Maharashtra has formally ended years of hardship for truck operators by scrapping the mandatory cleaner requirement for Heavy Motor Vehicles (HMVs) and replacing it with a technology-driven alternative. A gazette notification dated April 8, issued under the Motor Vehicles Act, 1988, brings the change into effect.
Technology Replaces Manpower
Under the Maharashtra Motor Vehicles (First Amendment) Rules, 2026, HMV operators are no longer required to carry a cleaner, provided the vehicle is equipped with a Driver Assist System. This includes 360-degree cameras, blind-spot monitoring, and audio-visual proximity alerts.
Until now, the absence of a cleaner attracted a penalty of ₹1,500 per day, often compounded by multiple challans during a single trip, a practice widely criticised by the transport sector as harassment. “We used to dread checkposts.

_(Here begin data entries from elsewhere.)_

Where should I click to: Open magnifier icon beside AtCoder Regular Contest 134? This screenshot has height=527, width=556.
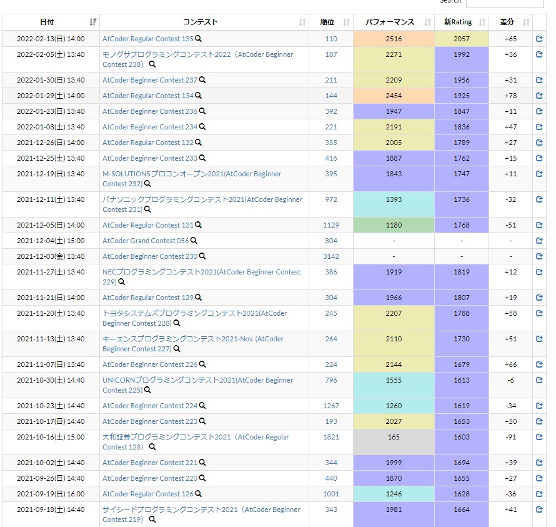[x=199, y=96]
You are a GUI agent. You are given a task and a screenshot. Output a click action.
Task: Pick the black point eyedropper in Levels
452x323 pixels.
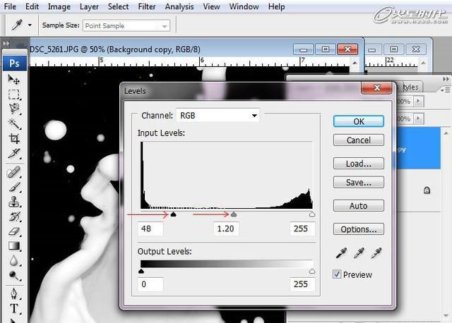click(340, 252)
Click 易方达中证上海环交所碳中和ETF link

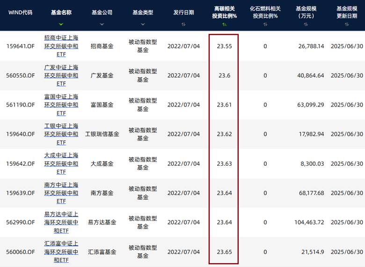click(x=61, y=222)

One trip, three challans all for the same thing,” said Ramesh Gupta, a long-haul truck driver from Nagpur. “This is the first time we feel the government actually listened.”
The decision follows sustained representations and advocacy efforts by transport bodies, including submissions made to Chief Minister Devendra Fadnavis and Transport Minister Pratap Sarnaik.
Bal Malkit Singh, Advisor and former AIMTC president, termed the move a “victory for transporters,” estimating annual savings running into crores.However, the exemption does not apply to articulated semi-trailers and hydraulic trailers used for oversized cargo, where the presence of a cleaner remains mandatory.